Siguiendo con el artículo anterior (ver artículo anterior), pasamos a explicar, desde la filosofía marxista, la relación del arte con la sociedad en la que se desarrolla, y como se influyen mutuamente, bien se trate de una sociedad socialista o capitalista, los conflictos que se originan entre arte y capitalismo, arte y mercado, arte y capital, búsqueda artística y mercado de consumo. En función de estas consideraciones dice Alan Woods en su libro “El Marxismo y el Arte”:
“Estas últimas (la economía, la política o la sociología) nos proporcionan una comprensión de los cambios socioeconómicos generales que conforman y determinan la naturaleza general y la psicología del período en el cual se desarrollan todas las ramas de la cultura humana, el clima de los tiempos que condiciona poderosamente el arte y la literatura…”
Este clima de los tiempos viene determinado mayoritariamente, según el
materialismo dialéctico, por cómo se encuentran distribuidos socialmente los medios de producción, así como su nivel de desarrollo, a partir de los cuales se infiere la dialéctica de la lucha de clases, cómo éstas se entienden mutuamente y cómo se ven a sí mismas en el conjunto de la
*sociedad y en el mundo entero. El arte, como medio de expresión se hace transmisor de todos los anhelos y frustraciones de las diferentes
clases sociales, que son el resultado de todos los conflictos inherentes a la estructura social, económica y política, y una sociedad capitalista generará un
arte dentro de la dinámica del consumo.
Así asistimos, en la actualidad, a un arte centrado en el objeto, en el producto que se puede comprar o vender, y a un arte centrado también en el culto a la personalidad del artista como valedor del producto y garante de su rentabilidad, el artista como objeto de marketing y su obra como valor de mercado, ¿y los aportes al conocimiento humano?, ¿dónde quedan?. Estoy harto de oír análisis de ferias tras ferias de arte donde solo se informa de la cantidad de obras vendidas, público que ha asistido, galerías presentes, artistas invitados y, sobre todo, capital económico movilizado, pero de los descubrimientos artísticos se habla poco, por no decir nada o casi nada, y lo más grave es que se ha hecho normal y a nadie le sorprende. A lo más se analizan, eventualmente, en alguna entrevista aislada, o artículo de alguna revista especializada, los descubrimientos y trayectorias personales de algún artista concreto, pero no se ve ningún movimiento organizado de trabajo en común por ampliar socialmente las fronteras en la compresión del arte, solo narraciones de trayectorias aisladas de artistas aislados, obsesionado cada cual consigo mismo.

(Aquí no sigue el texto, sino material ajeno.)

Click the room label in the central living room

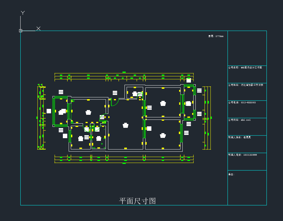coord(126,125)
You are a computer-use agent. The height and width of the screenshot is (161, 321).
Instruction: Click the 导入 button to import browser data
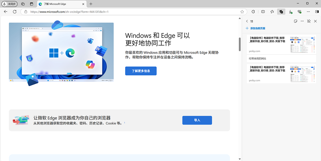tap(197, 120)
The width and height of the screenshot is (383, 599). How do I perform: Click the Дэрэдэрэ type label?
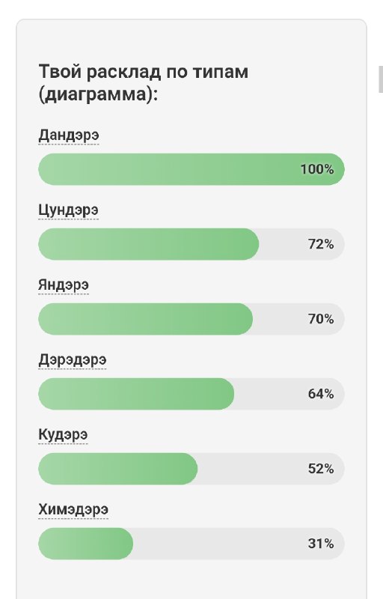[72, 360]
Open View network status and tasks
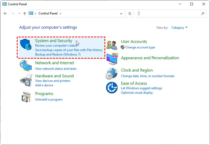 [56, 69]
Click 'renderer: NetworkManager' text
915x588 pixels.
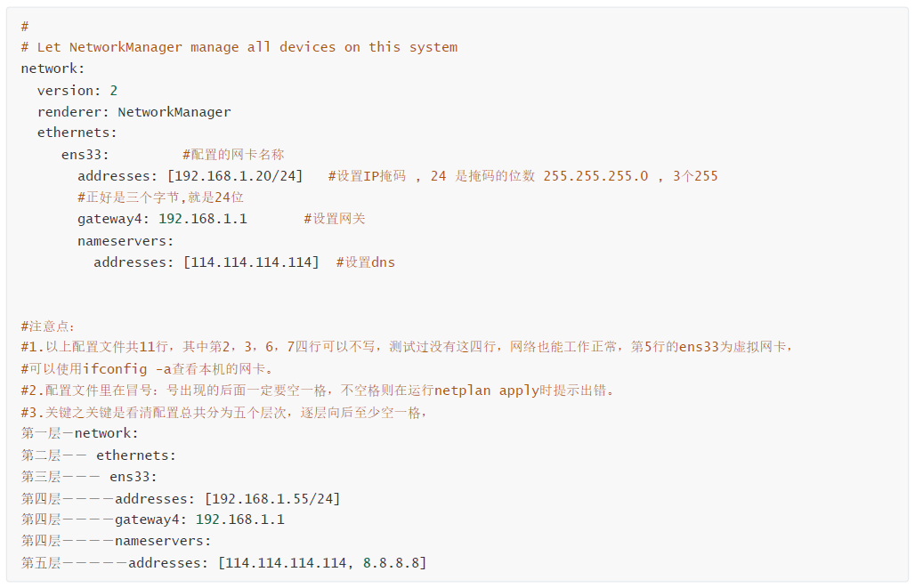(x=134, y=112)
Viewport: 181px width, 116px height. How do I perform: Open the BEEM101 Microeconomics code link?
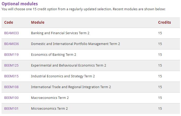point(12,109)

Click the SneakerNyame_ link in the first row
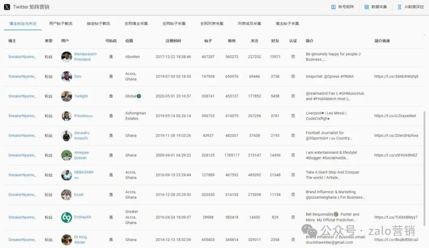(x=22, y=56)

No sé donde queda la relación entre arte y conocimiento popular hoy en día, de hecho el arte es entendido, más como un elemento de ocio, que de conocimiento, y esto no es solo debido al capitalismo, sino que también a la perdida de una visión del mundo trascendental, donde la alegoría visual del arte despliega su potencial para palpar literalmente lo oculto, pero en un mundo que no cree en lo que no le llega por los cinco sentidos, esto se pierde en la indiferencia social. Por ello, una vez superado el capitalismo como modelo económico y entrados en una era socialista, para llegar a la verdadera revolución de la humanidad habría que superar a su vez el estancamiento empírico del materialismo dialéctico, que no ve más allá de lo más terrenal, considerando toda la espiritualidad de todas las religiones meros cuentos para bobos, cuando, en realidad es conocimiento trascendental condensado, puesto al alcance de todos quienes quieran trascenderse a sí mismos y elevarse por encima de sus propios prejuicios, porque los prejuicios nos aquejan a todos, pero casi ninguno tenemos la humildad de admitirlo ni la valentía de hacerles frente.